I had called the CWMU manager on Sunday to request permission to access public land through his property if I were to harvest a bull on this remote ridge. He finally returned my call today and indicated that things had been slow, but that their public hunter had seen 80 bulls on the ranch on Sunday. Their hunting just began on Friday, so for the last 7 weeks the entire herd of elk had apparently just been accumulating on to the CWMU ground. We had heard some bugles coming from the private ground on two nights. I am at peace with it now, still extremely disappointed with it. There is only one other spot to have tried and it is a walk-in only area, which is out of the question being a one-man posse. Thanks for the advice, BTW we did try the lower area as we drove through there on the way back and asked a few of the oil field workers and the only spots where they have seen the elk was outside of my LE area. The most odd thing is that water was plentiful in many spots, apparently the archery deer hunter pressure, there is only one bull tag issued for archery, is what must have pushed them off to this reserve...thanks again guys. BTW-I only saw one tiny buck over 5 days, which was on Monday morning and had seen no less than 20 does. Their must have been 1/4th the number of hunters there this year compared to years in the past and I only heard of two bucks being taken in this area. Thanks again to all of those who offered support. I am headed back in to work tomorrow after taking today to get the wifey capital account back into balance and cleaning up the mess of a trailer and truck. I don't mean this in any way as a complaint session and I certainly could have held out through the last day on Thursday by myself, but I just didn't see that as a logical conclusion (to take such a risk of hunting alone with all of the **** Sasquatchuses out there, not to mention the Chupacabras) after having hit about 9 different spots combined with deer hunter's reports on about 4 more. The oil field guys know the lower ground better than anyone and had not see any on my side of the boundary, so I didn't get much hope in that and the CWMU being so big made it hard to imagine that them now hunting it would push many off to the public ground.


----------



## Huntoholic (Sep 17, 2008)

I know it is tough when you work your guts out and have those feelings of being spent. But the words of my brother-in-law come back to me, "you can't see a thing if you are sitting home".

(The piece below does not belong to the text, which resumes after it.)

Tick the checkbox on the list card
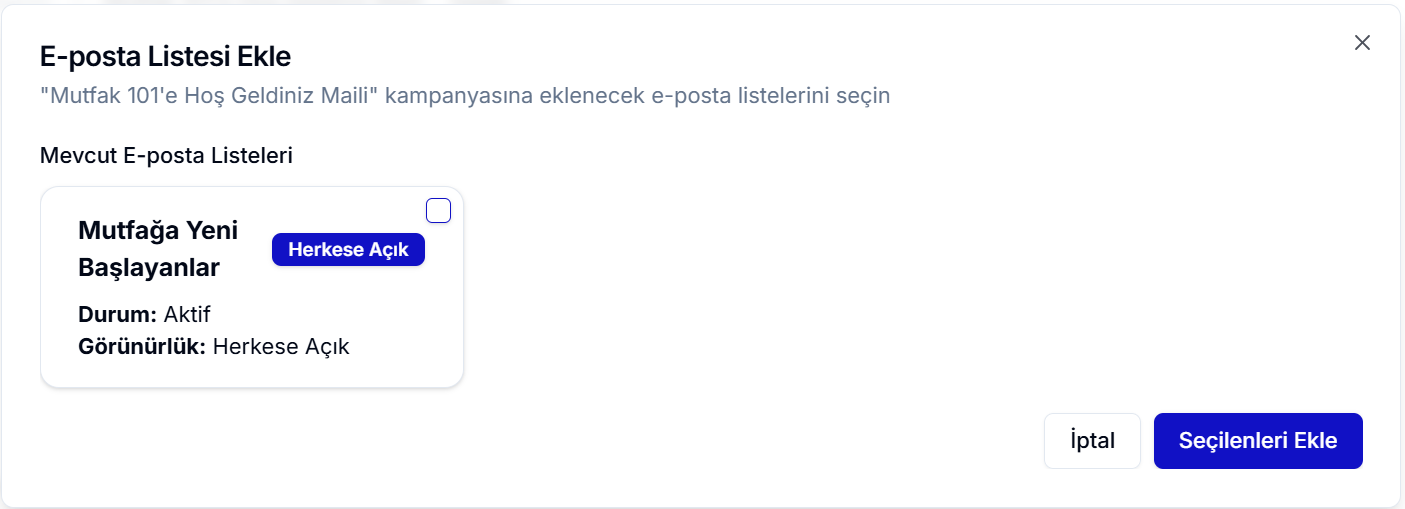 pos(438,210)
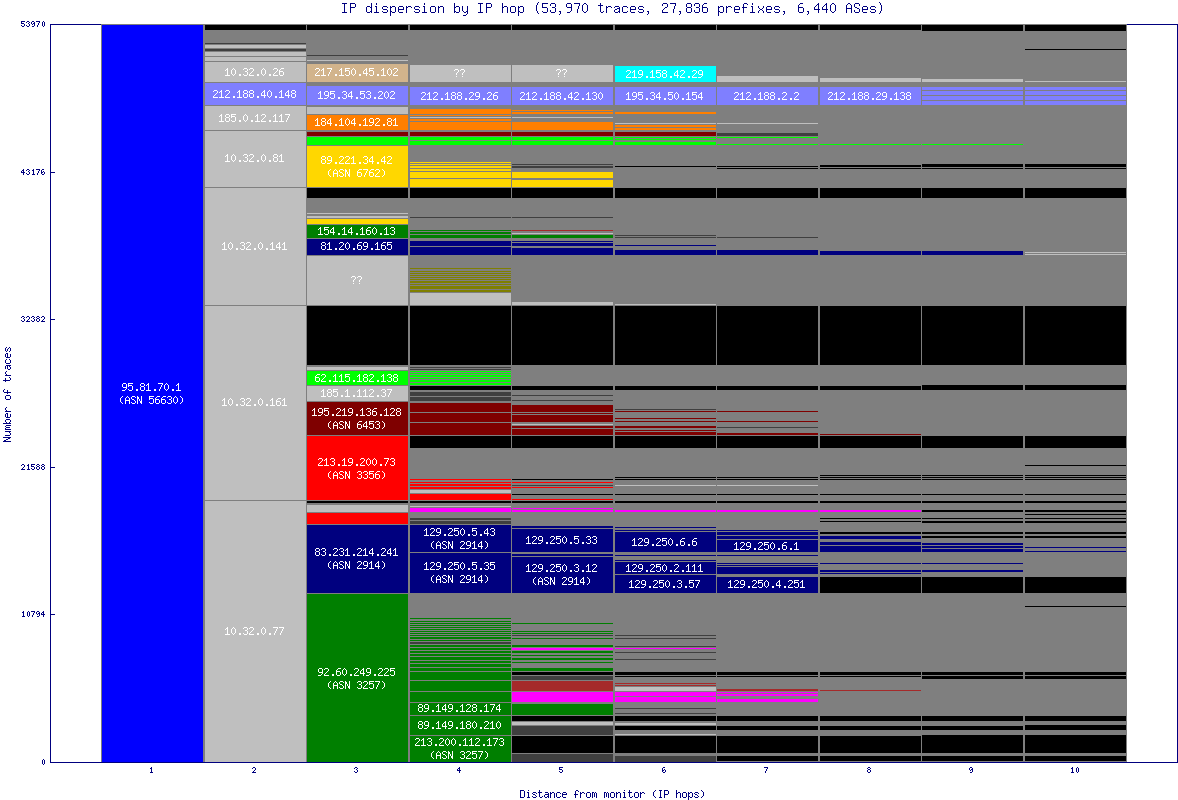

One of my most memorable hunts was almost just like yours. The feelings were the same. A cow elk hunt with a muzzy. Should have been a no big deal. I felt like I was always in the wrong place. Then on the last evening sitting on a ridge, with those feelings of despair, over looking a bowl that I had check out twice before over the coarse of the hunt, there they were. To far to get to that evening and the feeling of them to not be there in the moring kept me up all night. I hunted them the next morning, but it was so quite. Not an elk sound to be heard. I was sure that they had moved out. As I worked my way down the ridge and to the place were they where the night before, I found myself in the middle of the herd. To this day I think that is the most elk that I have ever seen in one place. It took the rest of the day and just about killed me to get that elk back to camp.

My humble point to you "Huge29" is, IF you can make it out, even for just one more day, do it. Push those feeling of despair away. Go for a walk and enjoy the beauty. No matter what happens, whether you go or not, remember you got to spend time with your Dad and you got to spend it in one of the greatest places on earth.


----------



## MWScott72 (May 23, 2011)

I agree with Huntoholic...if you can get out, then get out there. I had a 2008 cow moose tag up Parleys Canyon. During the archery deer hunts over the years, we ALWAYS saw cow moose, but when I drew the tag all I saw were BULLS and LOTS of them. I started with my bow and had 6 bulls at a seep within 25 yards on the first night. Never saw a cow during the first three weeks, but saw many more bulls. Switched to the ML and saw nothing for 1.5 weeks. Finally with two weeks left, switched to the rifle and finally found a couple cows with a bull...on the wrong side of the hunt boundary! Needless to say, I was depressed by this time. Still got out there...and saw MORE bulls but NO cows. Finally, down to two days, I was utterly out of options, so a friend and I just started talking to some deer hunters on the 2nd Saturday of the deer gun season. Low and behold they had seen a cow and calf earlier that morning and told us the general area. We drove up the road, got out to spot, and saw the cow immediately. 3 hours later, my cow moose was on the ground and I was on cloud nine. I had been out a total of 16 trips - saw 15 different bulls and only three cows....but it only took one.

You never know - those oil field guys may put you on something the last day OR you may make your own luck. Can't kill anything if you're not out there, and it's going to be a long time before you can draw that LE tag again. If you decide to go, good luck to you. Hit it as hard as you can, and make it up to the wife after it's done.


----------



## GaryFish (Sep 7, 2007)

Bummer Huge. As a consolation, if you are going to the Bee Why game Saturday, I'm cooking brats and wings at the Marriott Center parking lot. You're welcome to join us and cry in some homemade root beer.


----------



## middlefork (Nov 2, 2008)

Sorry it didn't work out for you. I have to agree that the more opportunity you give yourself the better chance at success. Maybe the high success rate for the unit lulled you in to thinking it was going to be easy.

Too bad it worked out the way it did, a LE hunt should be about the good times and memories even if you didn't kill.


----------



## xxxxxxBirdDogger (Mar 7, 2008)

You sound like a broken man. I've been there, brother. Boy, have I been there. Last year I saw one bull right away, then went 17 days on the ground without seeing a single elk. Then all of a sudden I was seeing elk everywhere those last couple days of the hunt. The elk moved in when the weather changed. All this rain can definitely change their hideout. 

You have my condolences. I well know what a mental and physical beat down you've taken.


----------